We have a 8-port 3ware 9650se raid card for our main disk array. We had to bring the server down for a pending power outage, and when we turned the machine back on, the raid card never started.
This card has been in service for a couple years without problems, and was working up until the shutdown.
Now, when we turn the machine on, the bios option rom that normally kicks in before the bootloader doesn't show up, none of the drives start, and when the OS tries to access the device, it just times out.
The firmware on it has been upgraded in the past, so it's possible we've hit some sort of firmware bug.
We're using it in a Silicon Mechanics R272 machine with gentoo for the OS. The OS eventually boots, but alas, without the card.
We've ordered a new one, but I'm worried that if we replace the card it won't recognize the existing array. Has anybody performed a card swap before?
Any help would be greatly appreciated.
Edit: These are the kernel errors we see:
3ware 9000 Storage Controller device driver for Linux v2.26.02.012.
3w-9xxx 0000:09:00.0: PCI INT A -> GSI 18 (level, low) -> IRQ 18
3w-9xxx 0000:09:00.0: setting latency timer to 64
3w-9xxx: scsi0: ERROR: (0x06:0x000D): PCI Abort: clearing.
3w-9xxx: scsi0: ERROR: (0x06:0x001F): Microcontroller not ready during reset sequence.
3w-9xxx: scsi0: ERROR: (0x06:0x0036): Response queue (large) empty failed during reset sequence.
3w-9xxx 0000:09:00.0: PCI INT A disabled
It's quite painless to swap 3ware cards.
Just make sure it's the same or newer model and that the firmware versions are the same. If the firmware versions are different, the disks won't import to the controller. (been there, done that)
Does the old card show up in
lspci
at all? I've had problems where the BIOS settings would get scrambled and cause the card to not show up at all. I had to reenable the PCI slot and also enable MSI for the 3Ware cards to appear again.This is Dan who posted previously, this time I've created an account :)
Anyway, now that my data was pulled.. I decided to screw around with the card and success!!
Downloaded LiveCD version of Ubuntu 10.04.3 LTS
Booted Live and ensured the card was detected ('tail /var/log/messages | grep 3w-')
Installed tw_cli from the following guy's repo: http://jonas.genannt.name
Downloaded the latest firmware (2.08.00.009) from CodeSet 9.3.0.8 for the 9500S-8 from http://www.3ware.com/support/downloadpageprod.asp?pcode=9&path=Escalade9500SSeries&prodname=3ware%209500S%20Series
Used tw_cli to flash the firmware (stock tw_cli from 3ware doesn't support this). I did not use the force flag, and flashed despite already having the same version.
Rebooted when it told me so.
BIOS now comes up as expected!
RMA my !@#. Perhaps I should share this with 3Ware. Big thanks to everyone for listening.

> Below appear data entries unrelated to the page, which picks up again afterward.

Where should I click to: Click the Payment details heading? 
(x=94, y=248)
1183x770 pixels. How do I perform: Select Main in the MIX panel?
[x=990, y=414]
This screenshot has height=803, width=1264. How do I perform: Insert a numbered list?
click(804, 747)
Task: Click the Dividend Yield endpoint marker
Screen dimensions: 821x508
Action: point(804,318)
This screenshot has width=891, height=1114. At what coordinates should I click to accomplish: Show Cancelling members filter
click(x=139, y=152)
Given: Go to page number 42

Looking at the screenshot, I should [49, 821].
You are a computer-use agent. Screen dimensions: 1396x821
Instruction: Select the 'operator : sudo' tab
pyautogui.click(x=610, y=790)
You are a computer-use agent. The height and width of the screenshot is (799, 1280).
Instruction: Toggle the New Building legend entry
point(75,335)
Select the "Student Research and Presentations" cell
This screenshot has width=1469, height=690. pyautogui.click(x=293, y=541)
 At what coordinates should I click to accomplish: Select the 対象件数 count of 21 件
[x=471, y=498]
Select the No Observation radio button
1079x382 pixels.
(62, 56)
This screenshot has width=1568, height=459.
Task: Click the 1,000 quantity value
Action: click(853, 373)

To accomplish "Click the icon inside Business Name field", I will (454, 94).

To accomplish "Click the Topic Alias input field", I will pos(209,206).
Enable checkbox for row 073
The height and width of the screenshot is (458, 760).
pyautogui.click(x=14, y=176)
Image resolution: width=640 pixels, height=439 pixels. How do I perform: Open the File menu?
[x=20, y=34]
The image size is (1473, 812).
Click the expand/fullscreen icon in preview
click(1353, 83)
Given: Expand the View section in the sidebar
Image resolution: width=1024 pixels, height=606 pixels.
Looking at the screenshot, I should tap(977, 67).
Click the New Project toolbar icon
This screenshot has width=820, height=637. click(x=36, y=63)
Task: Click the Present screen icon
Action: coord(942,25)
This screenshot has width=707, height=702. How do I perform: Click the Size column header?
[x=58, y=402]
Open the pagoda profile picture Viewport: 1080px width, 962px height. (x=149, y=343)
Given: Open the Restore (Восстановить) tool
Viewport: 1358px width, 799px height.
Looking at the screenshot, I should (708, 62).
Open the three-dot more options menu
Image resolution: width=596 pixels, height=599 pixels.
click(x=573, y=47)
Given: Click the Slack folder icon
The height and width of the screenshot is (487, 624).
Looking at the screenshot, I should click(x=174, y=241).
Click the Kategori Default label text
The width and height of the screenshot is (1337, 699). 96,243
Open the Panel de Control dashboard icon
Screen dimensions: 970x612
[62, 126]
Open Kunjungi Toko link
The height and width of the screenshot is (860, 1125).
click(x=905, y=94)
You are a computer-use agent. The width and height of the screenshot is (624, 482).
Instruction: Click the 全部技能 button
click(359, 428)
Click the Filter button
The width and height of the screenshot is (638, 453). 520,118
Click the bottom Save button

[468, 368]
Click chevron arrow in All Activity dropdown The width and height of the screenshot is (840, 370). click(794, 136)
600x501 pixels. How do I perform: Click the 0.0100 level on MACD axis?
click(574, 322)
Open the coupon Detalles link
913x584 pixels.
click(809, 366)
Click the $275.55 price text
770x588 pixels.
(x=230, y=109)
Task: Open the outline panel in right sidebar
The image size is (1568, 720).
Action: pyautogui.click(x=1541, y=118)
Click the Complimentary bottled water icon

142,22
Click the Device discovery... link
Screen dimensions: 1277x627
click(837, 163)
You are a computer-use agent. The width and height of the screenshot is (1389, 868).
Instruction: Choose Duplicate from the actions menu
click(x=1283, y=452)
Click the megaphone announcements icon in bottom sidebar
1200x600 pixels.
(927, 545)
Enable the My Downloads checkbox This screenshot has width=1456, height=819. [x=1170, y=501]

Some info on using 3ware 9650 raid cards in modern, common motherboards:
Avoid full size 9650 cards as they don't work with newer motherboards, bios fails to kick in after soft reset. In older motherboards they work fine (tested in core2 motherboards).
The low profile 9650SE cards are later made and they work fine in modern uefi, etc. motherboards.
They are still working (most of them made around 2007 perhaps?)
Did not see a failing battery yet, after 8-9 years (using them in ideal conditions, batteries always checked, charged).
You can switch cards, but use the same firmware (or newer if same version is not available). When building raids use the lower ports first, because you can also switch to a 9650 card with fewer ports easily as long as the higher ports are not used on the original card.
avoid the first x16 pci express port on the motherboard, some motherboards are expecting video cards there, causing strange behavior.
installing 3dm2 and cli is working out of the box in ubuntu (tested: 14.04LTS, 16.04LTS), just run the shell script from the install.
It's a pity that 3ware is no more, these are great products
if you use them still, sadly its time to swicth to something new. I'm afraid there is only LSI (now Broadband) to consider.
after Broadcom bought Avago they made changes to Avago website, drivers/downloads are harder to find for 3ware.
You should be good, i haven't done it with that particular card, but with many other Hardware raid cards. The only thing i would suggest you do is to toss the card in another machine, make sure it works, and is at the same BIOS level as your old card - downgrade if you have to.
3ware cards are excellent at array compatibility. Do ensure the firmware is no older then the old card (as far as you can determine), and you probably want to try and keep within the same series if possible.
Keep those two in mind and it just works.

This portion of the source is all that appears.